Activity:
Beginning with the line that holds "Given: Open Alerting" and ending with the last line of the entries, please output each line exactly, apart from any pictures.

::: Records for this task :::

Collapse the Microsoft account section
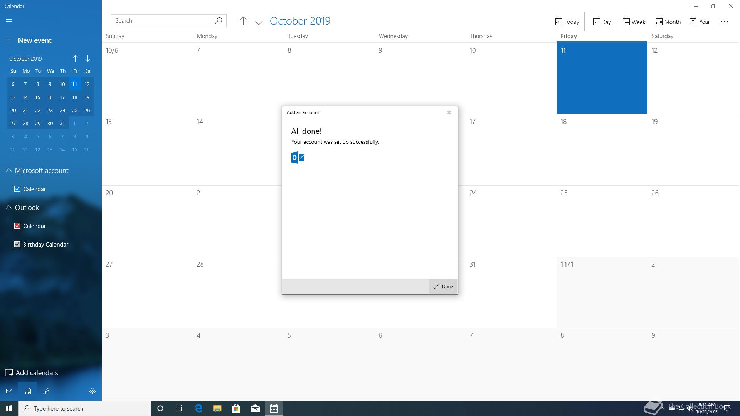Screen dimensions: 740x416 coord(9,171)
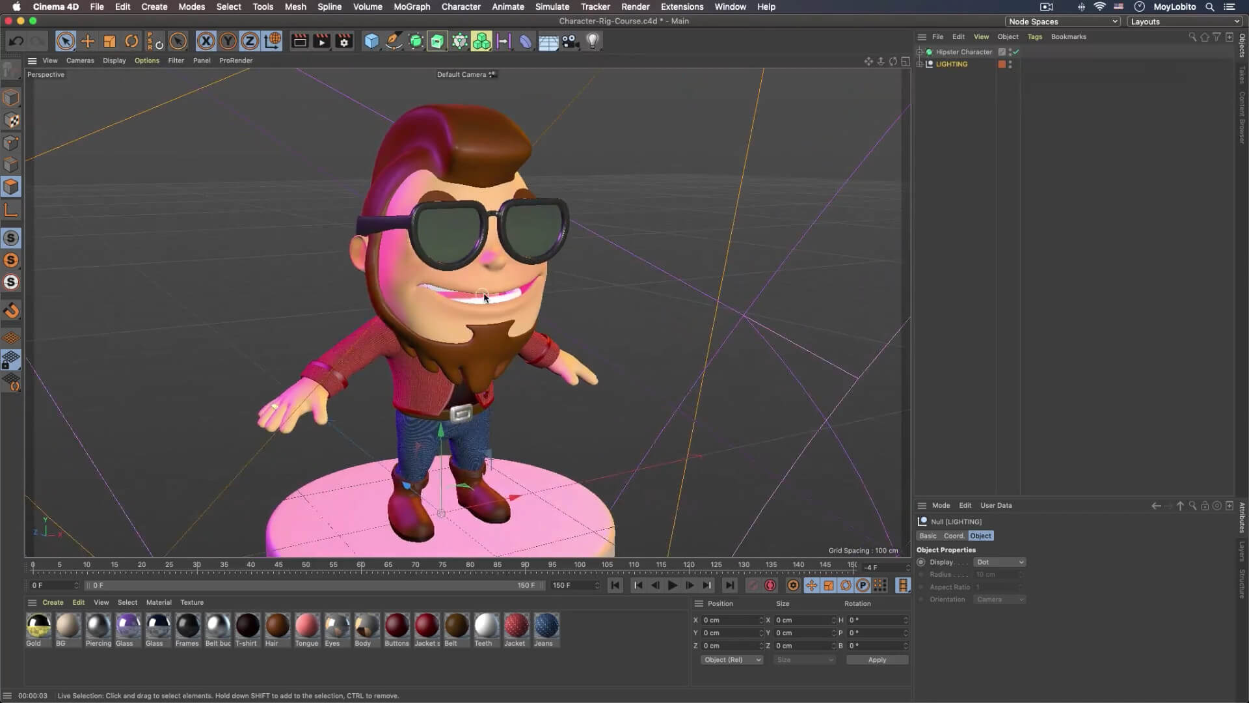Toggle autokey position recording icon near timeline
1249x703 pixels.
point(811,585)
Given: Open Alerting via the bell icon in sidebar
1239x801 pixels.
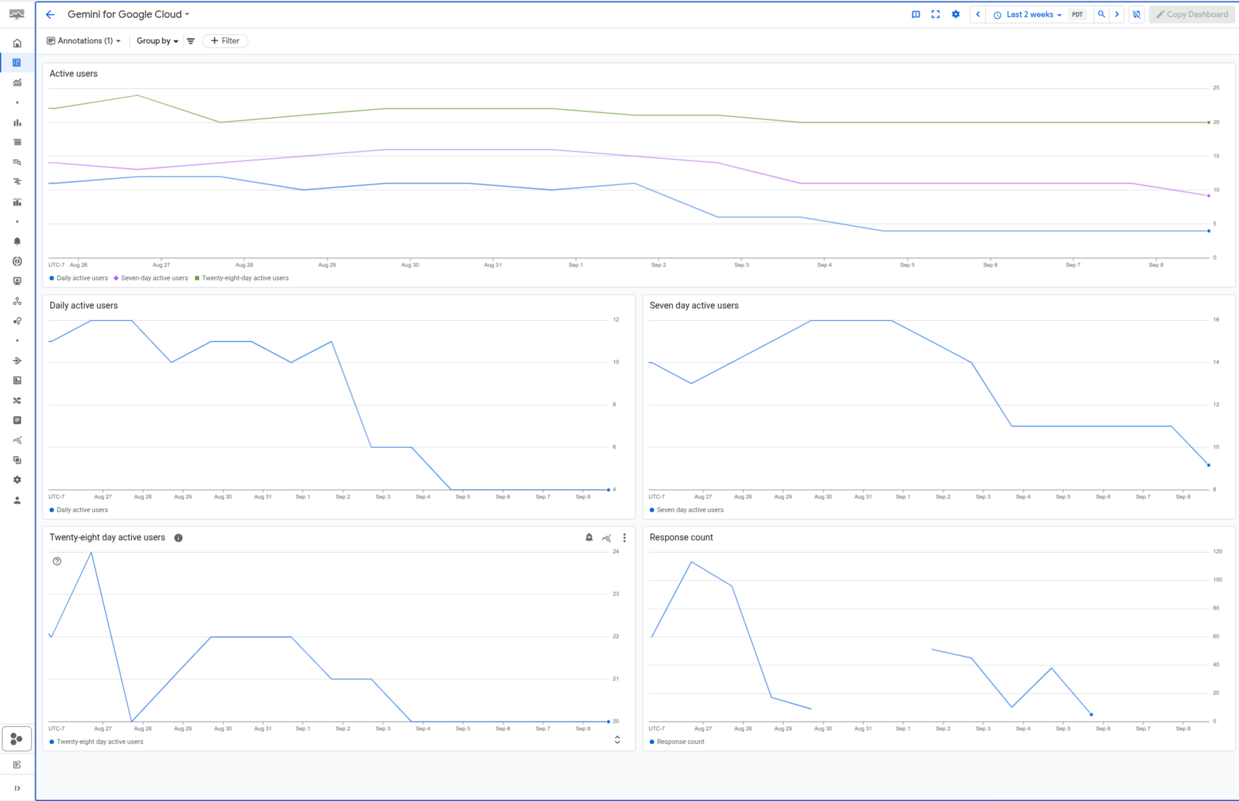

:::

Response area:
Given: Open Alerting via the bell icon in sidebar
1239x801 pixels.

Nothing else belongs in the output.